Mick made a snap decision. Instead of following the rest of the squadron, he rolled in on the battlewagon and then went straight down until the big ship, looking more like a heavy cruiser now, began to fill his windscreen. He adjusted the telescopic sight of the Dauntless to point right at the ship’s bow and then, at four thousand feet, released the bomb.
Immediately he banked to the right and began to pull back on the stick, aiming to level off at sea level well forward of the target, scramble out of the engagement area, and rejoin the squadron.
“Holy shit!” Sykes exclaimed over the intercom.
“Did I get him?” Mick said, straining to get the words out as the g-forces flattened his face and made his vision go red.
“Oh, God, yes,” Sykes said. “Lookit that!”
Mick got the Dauntless level at about two hundred feet over the sea, banked right, and looked back at his cruiser. He saw an enormous column of black smoke, boiling with red and orange fire, rising from where the ship had been.
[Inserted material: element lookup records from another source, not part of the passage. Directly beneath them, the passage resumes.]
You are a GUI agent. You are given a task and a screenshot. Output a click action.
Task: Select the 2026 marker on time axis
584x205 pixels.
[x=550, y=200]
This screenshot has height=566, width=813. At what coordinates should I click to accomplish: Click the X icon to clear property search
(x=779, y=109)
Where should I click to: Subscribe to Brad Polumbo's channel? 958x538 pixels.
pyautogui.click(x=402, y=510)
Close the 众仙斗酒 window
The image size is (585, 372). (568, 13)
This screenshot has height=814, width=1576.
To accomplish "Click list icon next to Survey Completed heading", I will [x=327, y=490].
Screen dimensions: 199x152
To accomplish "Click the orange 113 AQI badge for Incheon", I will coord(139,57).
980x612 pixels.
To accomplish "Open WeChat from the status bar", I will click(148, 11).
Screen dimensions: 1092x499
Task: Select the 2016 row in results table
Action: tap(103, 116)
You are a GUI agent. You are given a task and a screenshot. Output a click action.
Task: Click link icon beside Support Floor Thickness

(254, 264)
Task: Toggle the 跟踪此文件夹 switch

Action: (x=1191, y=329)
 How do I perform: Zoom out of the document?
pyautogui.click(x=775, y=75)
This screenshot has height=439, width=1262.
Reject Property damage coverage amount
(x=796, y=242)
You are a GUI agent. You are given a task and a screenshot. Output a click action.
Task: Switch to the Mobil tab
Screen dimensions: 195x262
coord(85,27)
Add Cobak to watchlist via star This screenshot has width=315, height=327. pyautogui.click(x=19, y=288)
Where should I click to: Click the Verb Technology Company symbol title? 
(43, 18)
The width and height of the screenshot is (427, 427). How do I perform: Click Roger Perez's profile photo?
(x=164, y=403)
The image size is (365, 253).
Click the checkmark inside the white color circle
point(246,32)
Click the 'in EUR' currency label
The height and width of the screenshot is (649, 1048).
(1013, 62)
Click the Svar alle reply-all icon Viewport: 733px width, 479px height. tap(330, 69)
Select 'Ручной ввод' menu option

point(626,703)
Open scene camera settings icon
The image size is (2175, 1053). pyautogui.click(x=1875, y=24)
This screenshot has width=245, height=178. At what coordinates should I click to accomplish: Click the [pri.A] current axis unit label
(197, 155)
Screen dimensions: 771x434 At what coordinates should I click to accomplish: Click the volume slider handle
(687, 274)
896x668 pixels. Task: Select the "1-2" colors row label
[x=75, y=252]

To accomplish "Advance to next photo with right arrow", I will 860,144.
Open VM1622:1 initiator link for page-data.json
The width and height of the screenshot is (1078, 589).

He pulled right again and flew back toward the evolving catastrophe, dipped the nose, and fired his forward guns. He didn’t care about doing any damage. What he wanted was for his gun cameras to record what had happened to the Jap cruiser. They flew through the fuming cloud of smoke and fire, the aircraft bumping and sliding in the hot turbulence. I must have hit a magazine, he thought. The ship had simply disappeared.
He climbed back up to altitude and started looking around. The Jap fleet was dispersing in every direction, with newly arrived formations of American dive bombers falling out of the sky to litter the sea with armor-piercing bombs. There were several stationary columns of black smoke mingling with the puffy white clouds covering the Philippine Sea. He glanced at his fuel gauges and pulled back on the throttle. No bomb, no more work for him to do. Time to loiter, join up with the squadron, and head back to the carrier. As he looked around, he realized that the sun was setting. He focused on the radio, made sure he was on the right freq.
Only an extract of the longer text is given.